§ TASK PROMPT: Copy out only the span from the line with "At what coordinates should I click to accomplish: Uncheck" to the end of the data, both ends kept, word for word.
Segment Start: RECORD EXCERPTS
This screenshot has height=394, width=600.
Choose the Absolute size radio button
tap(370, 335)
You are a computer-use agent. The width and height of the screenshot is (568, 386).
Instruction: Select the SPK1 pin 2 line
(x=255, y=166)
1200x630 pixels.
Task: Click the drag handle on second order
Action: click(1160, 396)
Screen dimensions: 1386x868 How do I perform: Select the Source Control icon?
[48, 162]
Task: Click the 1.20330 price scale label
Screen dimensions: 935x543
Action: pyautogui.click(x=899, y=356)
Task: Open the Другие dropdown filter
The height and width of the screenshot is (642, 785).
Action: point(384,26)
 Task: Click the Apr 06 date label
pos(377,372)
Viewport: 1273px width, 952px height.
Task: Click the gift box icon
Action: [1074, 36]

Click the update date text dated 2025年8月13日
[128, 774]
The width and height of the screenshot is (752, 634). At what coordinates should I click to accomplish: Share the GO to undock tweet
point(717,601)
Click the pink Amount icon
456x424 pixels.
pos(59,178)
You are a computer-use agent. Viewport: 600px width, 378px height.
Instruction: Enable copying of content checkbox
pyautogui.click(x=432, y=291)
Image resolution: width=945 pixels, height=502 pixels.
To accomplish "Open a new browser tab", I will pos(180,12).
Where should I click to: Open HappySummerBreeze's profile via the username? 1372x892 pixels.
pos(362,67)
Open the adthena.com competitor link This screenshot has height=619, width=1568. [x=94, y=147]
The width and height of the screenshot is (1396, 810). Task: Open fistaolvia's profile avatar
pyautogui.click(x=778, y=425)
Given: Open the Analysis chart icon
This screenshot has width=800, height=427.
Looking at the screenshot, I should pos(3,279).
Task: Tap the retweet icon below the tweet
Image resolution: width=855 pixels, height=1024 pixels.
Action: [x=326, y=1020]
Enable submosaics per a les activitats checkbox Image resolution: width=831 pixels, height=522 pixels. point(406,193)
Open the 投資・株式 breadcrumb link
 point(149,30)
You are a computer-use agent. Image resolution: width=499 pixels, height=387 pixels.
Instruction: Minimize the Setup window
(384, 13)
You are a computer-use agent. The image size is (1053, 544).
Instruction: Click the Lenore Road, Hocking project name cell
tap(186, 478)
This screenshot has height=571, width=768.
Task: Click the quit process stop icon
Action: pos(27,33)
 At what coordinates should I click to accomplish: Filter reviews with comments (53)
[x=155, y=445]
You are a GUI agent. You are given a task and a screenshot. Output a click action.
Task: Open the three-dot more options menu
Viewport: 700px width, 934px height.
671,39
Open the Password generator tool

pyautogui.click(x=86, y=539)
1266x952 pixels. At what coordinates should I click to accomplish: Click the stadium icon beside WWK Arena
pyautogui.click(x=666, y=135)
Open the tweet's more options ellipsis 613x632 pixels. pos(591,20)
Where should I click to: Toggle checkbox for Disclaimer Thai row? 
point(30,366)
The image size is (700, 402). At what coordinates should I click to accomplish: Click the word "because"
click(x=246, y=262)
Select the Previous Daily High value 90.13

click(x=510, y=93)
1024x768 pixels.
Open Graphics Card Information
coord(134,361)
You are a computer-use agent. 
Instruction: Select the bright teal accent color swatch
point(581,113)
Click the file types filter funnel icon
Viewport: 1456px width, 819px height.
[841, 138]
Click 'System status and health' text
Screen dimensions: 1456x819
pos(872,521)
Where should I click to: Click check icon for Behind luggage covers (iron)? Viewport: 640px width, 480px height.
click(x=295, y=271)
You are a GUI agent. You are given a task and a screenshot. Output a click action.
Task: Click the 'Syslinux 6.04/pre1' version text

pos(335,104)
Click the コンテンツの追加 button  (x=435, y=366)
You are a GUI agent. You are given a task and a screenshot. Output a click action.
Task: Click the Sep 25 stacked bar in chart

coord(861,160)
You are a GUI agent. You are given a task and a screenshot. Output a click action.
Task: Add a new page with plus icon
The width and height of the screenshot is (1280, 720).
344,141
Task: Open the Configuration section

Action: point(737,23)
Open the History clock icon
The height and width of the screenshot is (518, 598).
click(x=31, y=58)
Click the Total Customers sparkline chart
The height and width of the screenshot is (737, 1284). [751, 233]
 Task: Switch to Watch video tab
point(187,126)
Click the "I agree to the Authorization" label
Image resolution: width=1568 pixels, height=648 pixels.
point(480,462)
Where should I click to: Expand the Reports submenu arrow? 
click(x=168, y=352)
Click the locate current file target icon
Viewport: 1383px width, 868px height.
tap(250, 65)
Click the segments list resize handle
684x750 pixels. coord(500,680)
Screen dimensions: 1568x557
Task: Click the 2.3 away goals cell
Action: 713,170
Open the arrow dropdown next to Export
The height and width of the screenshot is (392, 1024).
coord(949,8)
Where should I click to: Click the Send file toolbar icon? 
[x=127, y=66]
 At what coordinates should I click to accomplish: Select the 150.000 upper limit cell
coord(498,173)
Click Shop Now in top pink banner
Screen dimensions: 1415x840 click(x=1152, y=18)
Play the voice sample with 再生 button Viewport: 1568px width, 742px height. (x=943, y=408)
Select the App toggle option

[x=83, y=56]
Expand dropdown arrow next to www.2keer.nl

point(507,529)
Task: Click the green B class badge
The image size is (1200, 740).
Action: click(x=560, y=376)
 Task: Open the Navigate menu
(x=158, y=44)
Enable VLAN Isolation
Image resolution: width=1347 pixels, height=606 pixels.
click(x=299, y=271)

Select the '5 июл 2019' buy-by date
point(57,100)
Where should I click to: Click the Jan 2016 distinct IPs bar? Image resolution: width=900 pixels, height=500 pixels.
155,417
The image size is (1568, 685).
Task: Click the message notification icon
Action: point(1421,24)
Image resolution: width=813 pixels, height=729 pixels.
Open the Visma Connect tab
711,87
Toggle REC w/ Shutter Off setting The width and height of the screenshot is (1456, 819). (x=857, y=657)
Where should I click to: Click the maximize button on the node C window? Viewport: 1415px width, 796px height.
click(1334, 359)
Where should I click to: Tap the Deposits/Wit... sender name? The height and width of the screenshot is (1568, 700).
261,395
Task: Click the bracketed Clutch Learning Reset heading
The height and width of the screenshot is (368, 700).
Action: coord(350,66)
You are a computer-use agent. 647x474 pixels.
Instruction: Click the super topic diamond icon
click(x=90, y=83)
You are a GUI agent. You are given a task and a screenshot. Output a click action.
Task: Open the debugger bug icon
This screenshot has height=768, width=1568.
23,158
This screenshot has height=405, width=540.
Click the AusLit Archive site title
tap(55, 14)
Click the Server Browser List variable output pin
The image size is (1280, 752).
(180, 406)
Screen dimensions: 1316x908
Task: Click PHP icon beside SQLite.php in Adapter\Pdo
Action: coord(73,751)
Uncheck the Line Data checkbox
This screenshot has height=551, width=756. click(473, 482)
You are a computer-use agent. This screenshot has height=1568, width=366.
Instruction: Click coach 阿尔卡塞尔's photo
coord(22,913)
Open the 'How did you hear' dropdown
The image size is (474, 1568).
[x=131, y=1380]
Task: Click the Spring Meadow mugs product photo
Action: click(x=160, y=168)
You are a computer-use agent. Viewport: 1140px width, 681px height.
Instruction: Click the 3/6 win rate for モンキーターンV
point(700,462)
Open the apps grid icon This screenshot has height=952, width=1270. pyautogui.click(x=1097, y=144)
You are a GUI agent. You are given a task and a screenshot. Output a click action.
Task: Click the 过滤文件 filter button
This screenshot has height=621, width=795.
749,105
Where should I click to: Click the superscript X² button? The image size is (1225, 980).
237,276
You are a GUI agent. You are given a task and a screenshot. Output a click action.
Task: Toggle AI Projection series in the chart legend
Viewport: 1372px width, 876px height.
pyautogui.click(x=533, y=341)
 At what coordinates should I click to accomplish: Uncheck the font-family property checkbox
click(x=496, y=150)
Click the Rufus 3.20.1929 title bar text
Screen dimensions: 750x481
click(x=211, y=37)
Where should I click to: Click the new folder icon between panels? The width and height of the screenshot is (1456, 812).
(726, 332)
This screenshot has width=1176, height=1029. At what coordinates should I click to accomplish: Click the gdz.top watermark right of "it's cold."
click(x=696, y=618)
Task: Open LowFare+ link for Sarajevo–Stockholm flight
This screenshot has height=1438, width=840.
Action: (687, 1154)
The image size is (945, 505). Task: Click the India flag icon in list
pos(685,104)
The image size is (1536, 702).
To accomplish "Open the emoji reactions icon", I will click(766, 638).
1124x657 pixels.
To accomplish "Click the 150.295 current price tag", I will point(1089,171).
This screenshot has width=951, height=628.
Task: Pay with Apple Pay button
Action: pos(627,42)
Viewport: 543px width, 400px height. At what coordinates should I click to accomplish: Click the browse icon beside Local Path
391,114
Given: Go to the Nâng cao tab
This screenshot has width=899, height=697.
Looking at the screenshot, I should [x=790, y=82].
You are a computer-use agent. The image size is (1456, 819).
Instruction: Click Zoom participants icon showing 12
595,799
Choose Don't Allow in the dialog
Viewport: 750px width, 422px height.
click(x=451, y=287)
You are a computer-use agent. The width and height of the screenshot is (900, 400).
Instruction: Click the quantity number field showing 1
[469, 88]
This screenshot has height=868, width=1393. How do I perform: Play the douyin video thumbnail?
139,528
Segment End: RECORD EXCERPTS
§ RESULT:
 At what coordinates should I click to accomplish: Uncheck the font-family property checkbox
click(x=496, y=150)
Click the Rufus 3.20.1929 title bar text
Screen dimensions: 750x481
click(x=211, y=37)
Where should I click to: Click the new folder icon between panels? The width and height of the screenshot is (1456, 812).
(726, 332)
This screenshot has width=1176, height=1029. At what coordinates should I click to accomplish: Click the gdz.top watermark right of "it's cold."
click(x=696, y=618)
Task: Open LowFare+ link for Sarajevo–Stockholm flight
This screenshot has height=1438, width=840.
Action: (687, 1154)
The image size is (945, 505). Task: Click the India flag icon in list
pos(685,104)
The image size is (1536, 702).
To accomplish "Open the emoji reactions icon", I will click(766, 638).
1124x657 pixels.
To accomplish "Click the 150.295 current price tag", I will point(1089,171).
This screenshot has width=951, height=628.
Task: Pay with Apple Pay button
Action: pos(627,42)
Viewport: 543px width, 400px height. At what coordinates should I click to accomplish: Click the browse icon beside Local Path
391,114
Given: Go to the Nâng cao tab
This screenshot has width=899, height=697.
Looking at the screenshot, I should [x=790, y=82].
You are a computer-use agent. The image size is (1456, 819).
Instruction: Click Zoom participants icon showing 12
595,799
Choose Don't Allow in the dialog
Viewport: 750px width, 422px height.
click(x=451, y=287)
You are a computer-use agent. The width and height of the screenshot is (900, 400).
Instruction: Click the quantity number field showing 1
[469, 88]
This screenshot has height=868, width=1393. How do I perform: Play the douyin video thumbnail?
139,528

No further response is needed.